Task prompt: Work out how many lines of the records contain "agent". Answer with the number and nothing else.

Extracted information:
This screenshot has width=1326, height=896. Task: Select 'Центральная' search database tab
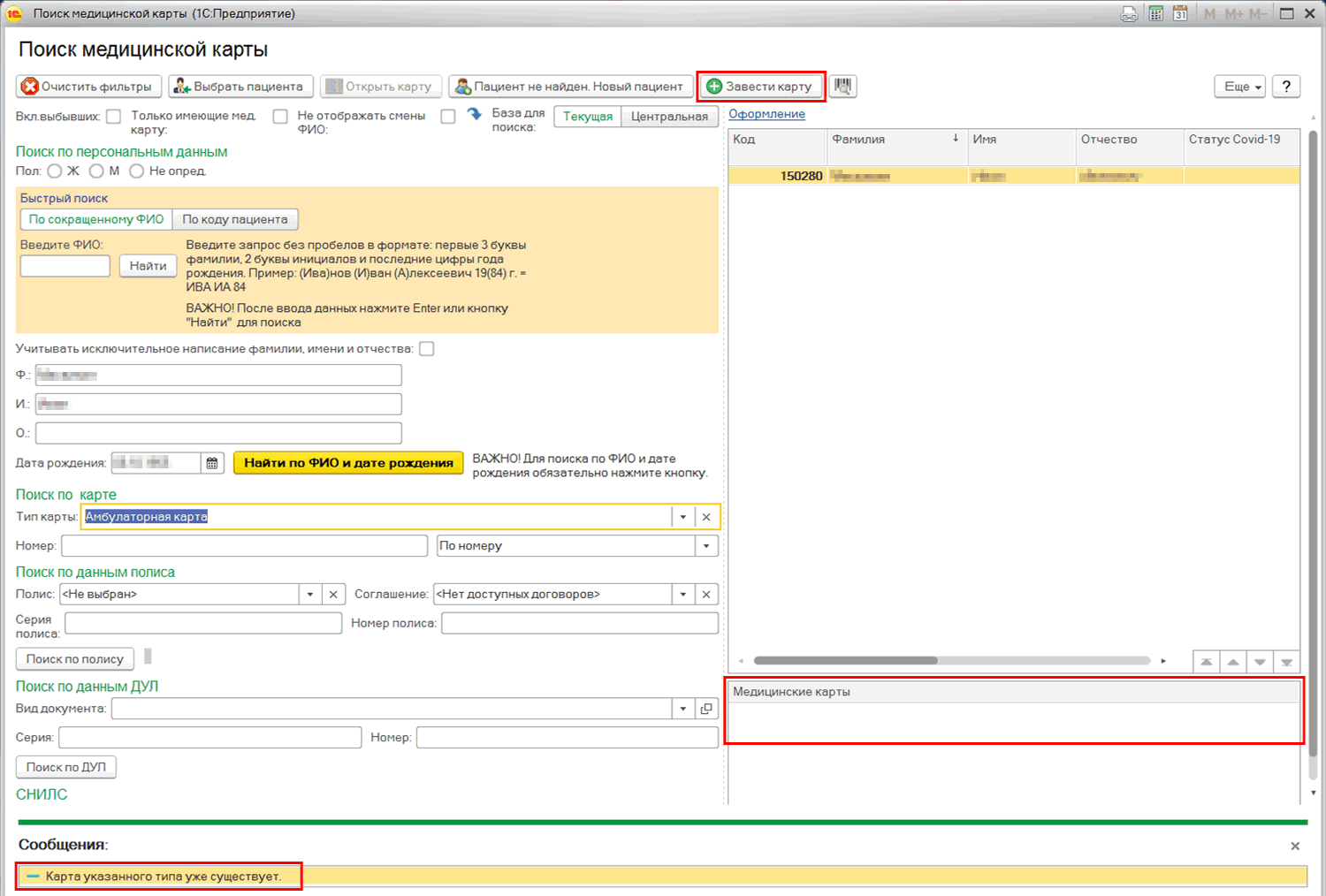(x=669, y=117)
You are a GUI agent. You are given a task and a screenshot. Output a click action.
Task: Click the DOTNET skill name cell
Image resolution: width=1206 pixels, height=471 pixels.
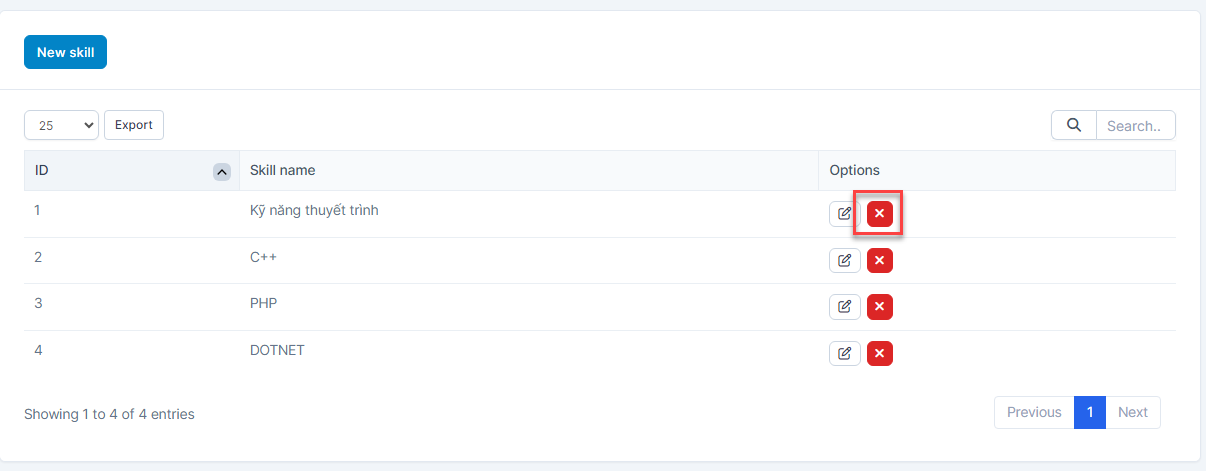277,350
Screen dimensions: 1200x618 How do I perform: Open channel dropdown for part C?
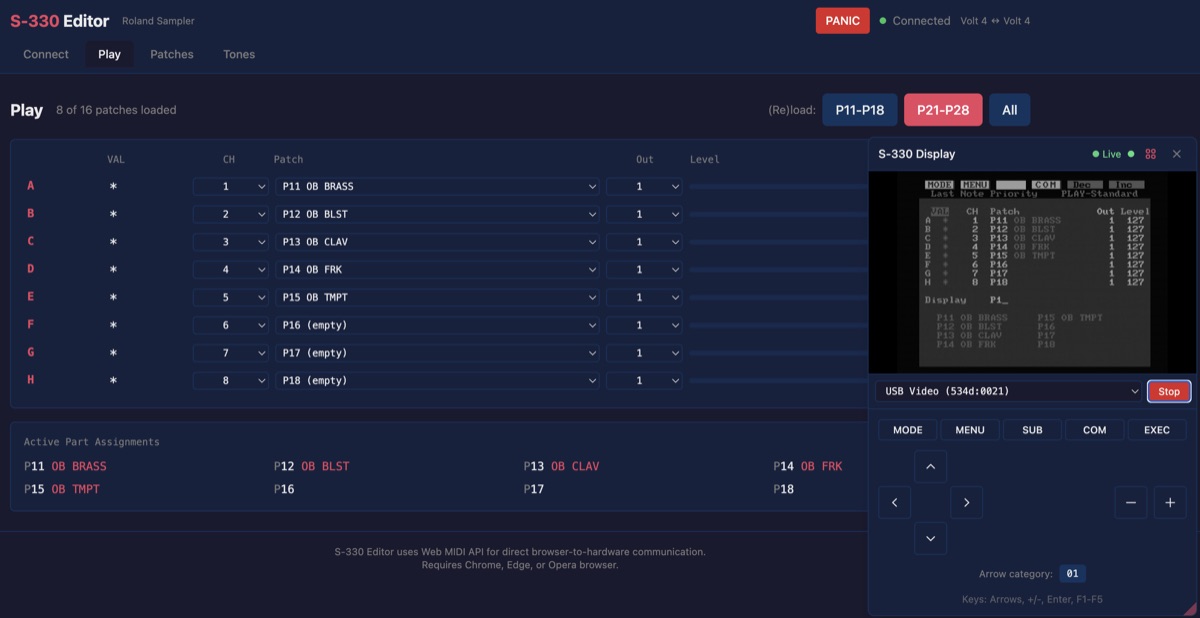click(x=231, y=242)
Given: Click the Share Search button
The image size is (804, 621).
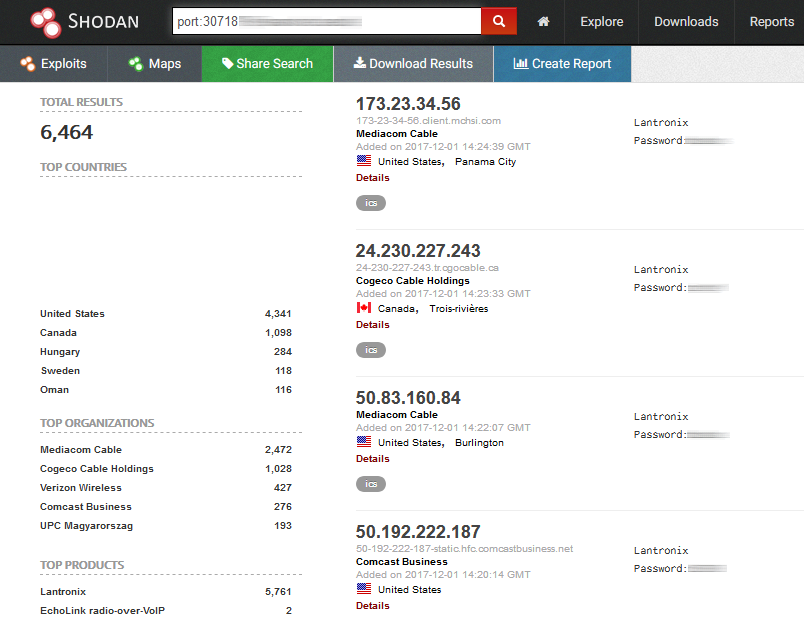Looking at the screenshot, I should coord(267,64).
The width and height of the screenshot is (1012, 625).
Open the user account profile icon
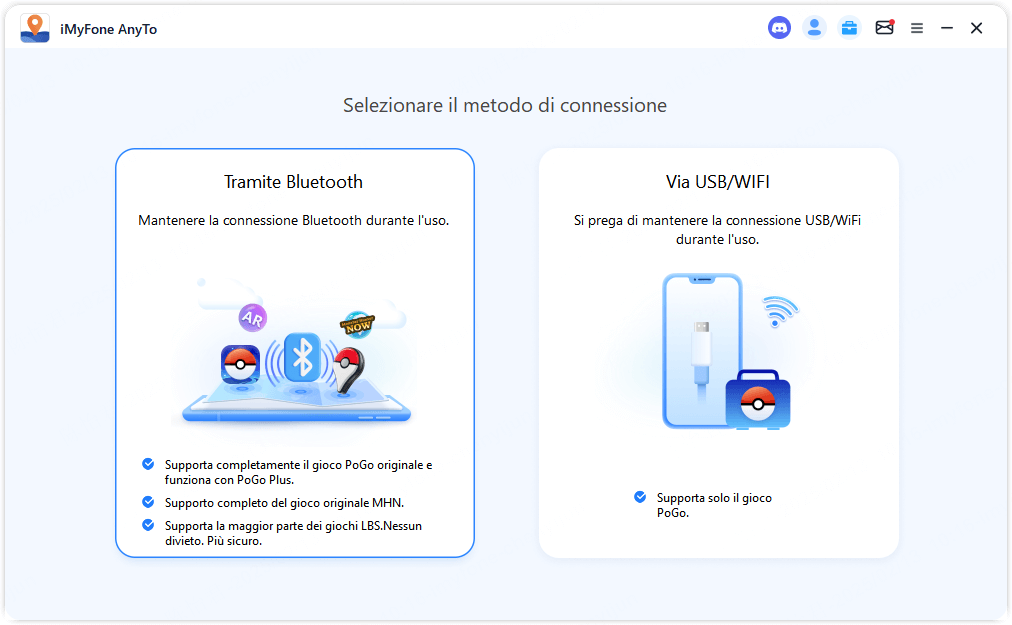coord(814,28)
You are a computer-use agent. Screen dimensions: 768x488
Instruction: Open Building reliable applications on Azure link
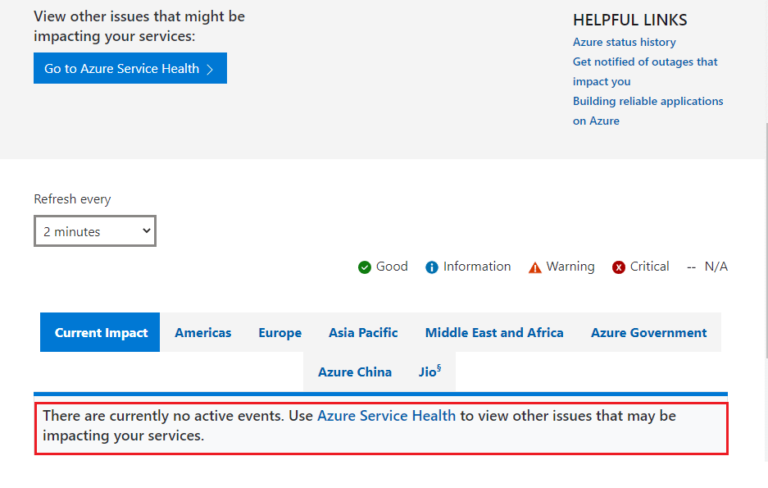click(648, 101)
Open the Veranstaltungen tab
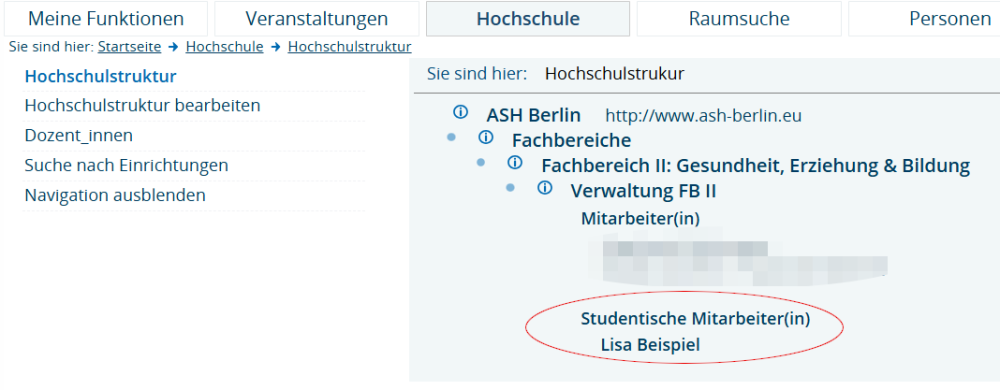The image size is (1000, 390). [x=317, y=18]
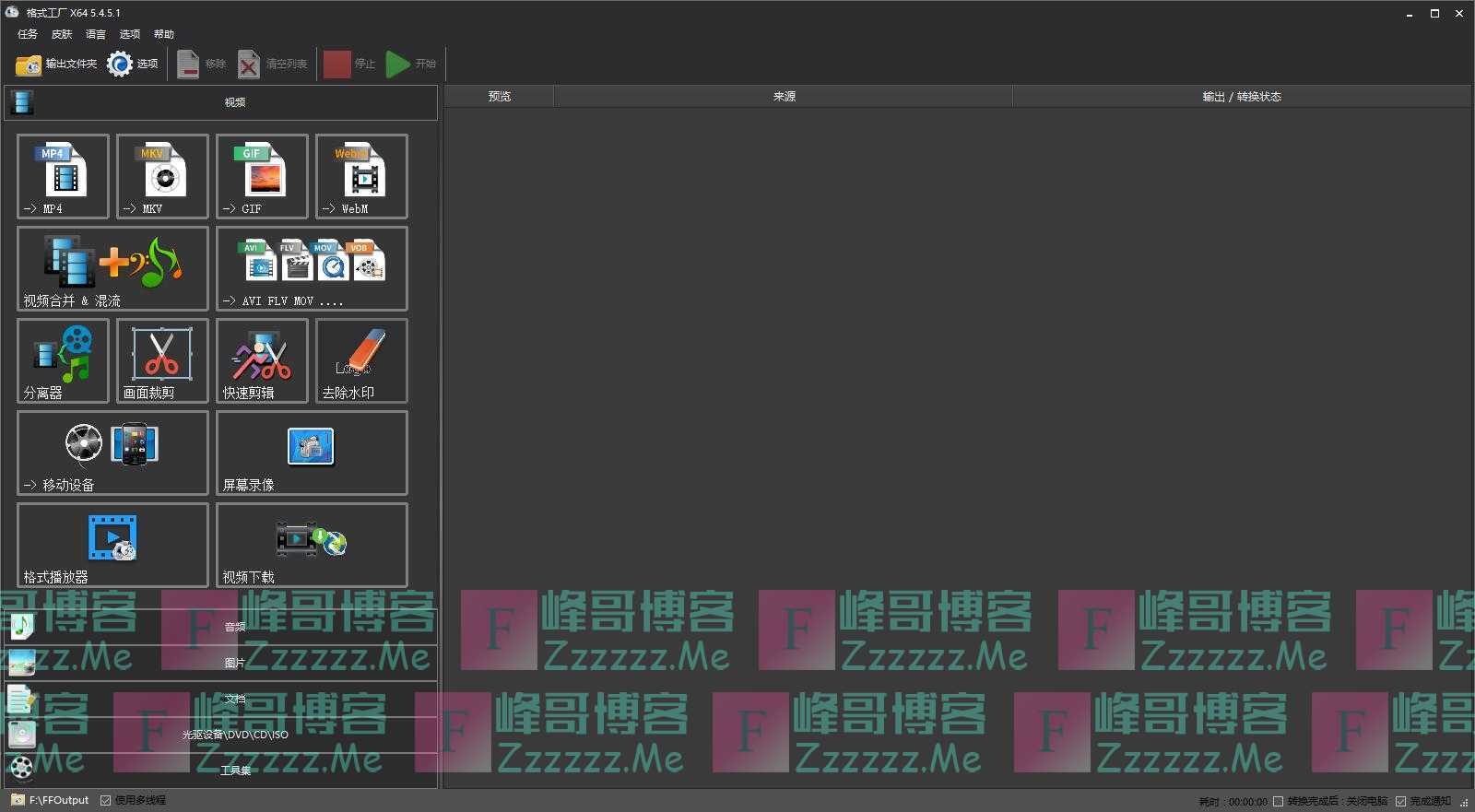Open the 任务 menu
Screen dimensions: 1475x812
(28, 34)
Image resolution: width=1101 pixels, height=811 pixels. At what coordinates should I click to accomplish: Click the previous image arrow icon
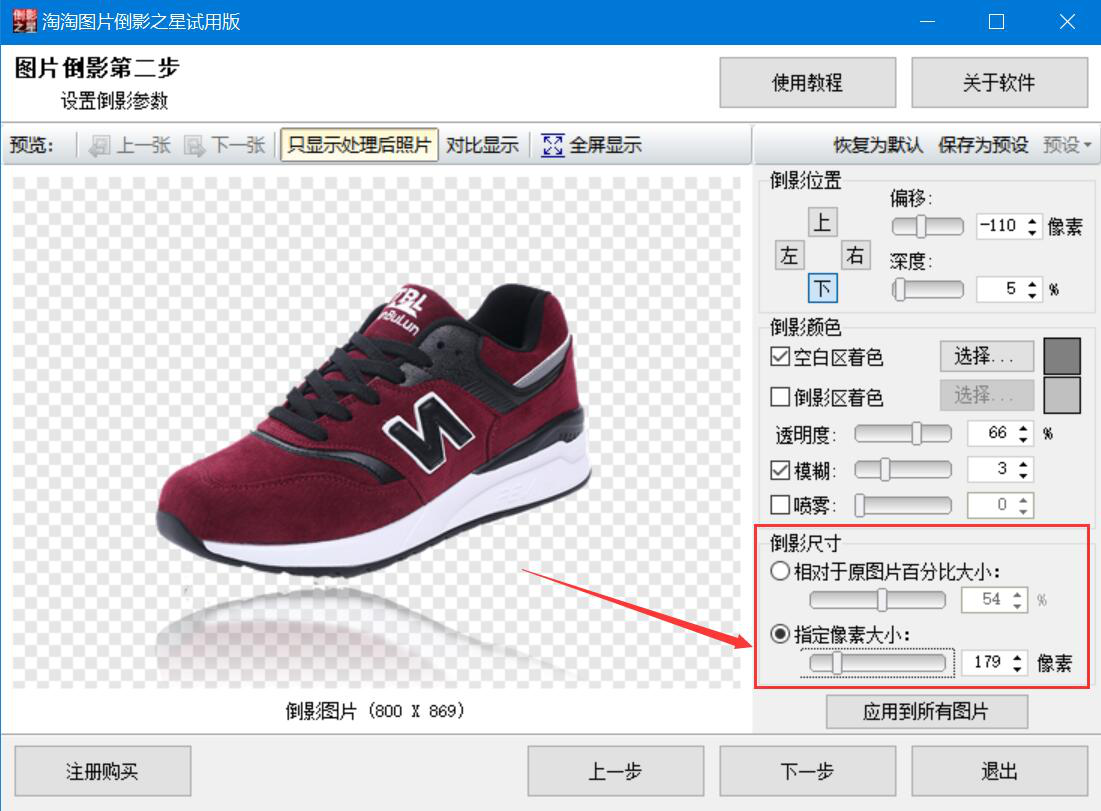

Task result: 2